Additionally, the ACR received strong supportive testimony for its prior authorization resolution that would explicitly lay out in AMA policy support for exceptions to prior authorization—including, for example, if evidence-based guidelines from a national specialty society are being followed, or when the order or prescription is routinely approved. The resolution resulted in reaffirmation of AMA policy on prior authorization, which currently directs readers to 21 Prior Authorization and Utilization Management Reform Principles. The ACR was an original member of the coalition that developed the principles and contributed to ideas in the document. Reaffirmation of prior authorization policy means that the policies will remain viable, and robust AMA work on prior authorization reform will continue.

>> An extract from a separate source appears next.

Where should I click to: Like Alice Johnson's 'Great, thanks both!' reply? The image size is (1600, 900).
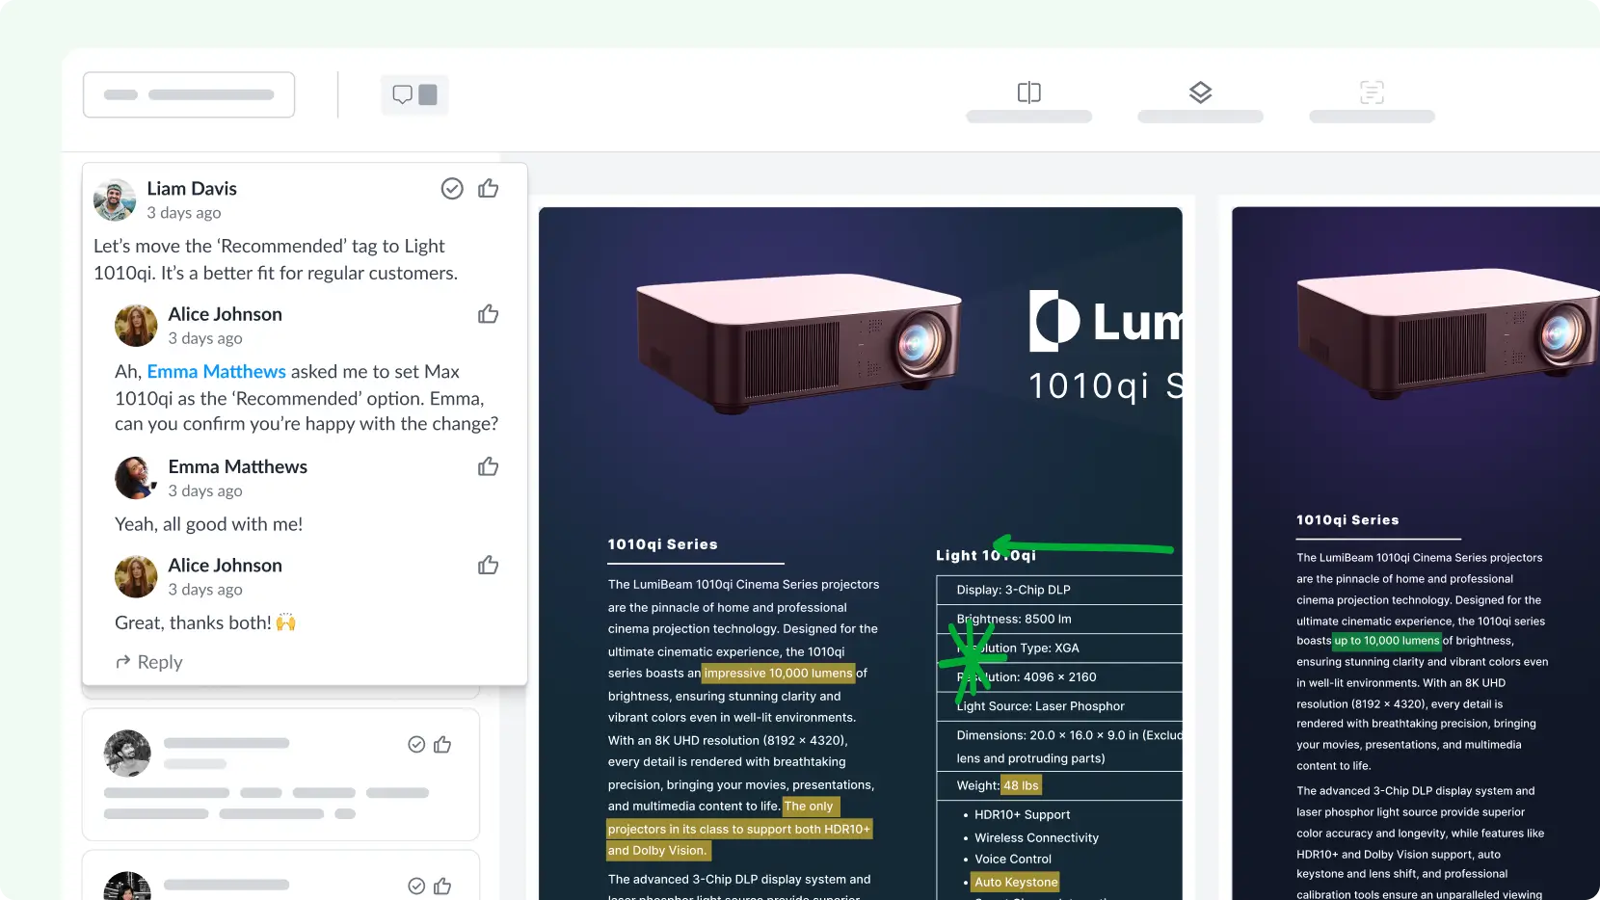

The ACR’s delegation also supported several resolutions including measures addressing pharmacy benefit manager transparency issues, ways to reduce physician hassle and burdens in quality reporting programs, and repeal or modification of the Sunshine Act, as it is currently implemented, to decrease burden and support efforts at administrative simplification for physicians. Additionally, the ACR delegation worked with partnering specialties to address an AMA-authored board of trustees report on “Handling of De-identified Patient Information.” The draft report suggested reexamining and possibly limiting the use of de-identified, aggregated patient data, which could threaten viability of clinical data registries, such as the ACR’s RISE registry, for purposes of quality and practice improvement initiatives. Working with partnering societies, our coalition was able to have the report withdrawn and sent back to the AMA Board of Trustees for reconsideration.
A Note of Thanks
I would like to thank our other members of the ACR’s delegation to the AMA HOD: Eileen Moynihan, MD, Colin Edgerton, MD, and Cristina Arriens, MD. Action on behalf of ACR/ARP membership is based on policies and guidance developed by ACR committee volunteers and approved by the Board of Directors.
Additionally, the ACR thanks its Relative Value Update Committee (RUC) and Current Procedural Terminology (CPT) representatives and advisors for their dedicated service. The ACR representatives to the AMA RUC committee include Timothy Laing, MD, Eileen Moynihan, MD, Deborah Desir, MD and Fredrica Smith, MD. For the AMA CPT Editorial Committee, the ACR representatives include Dr. Laing and Joseph Huffstutter, MD. The RUC makes recommendations to the CMS regarding reimbursement for CPT codes, and having a rheumatologist as a CPT advisor gives the ACR a voice as CPT codes are being developed and modified. We are able to have a voice in these important deliberations because enough ACR members are members of the AMA.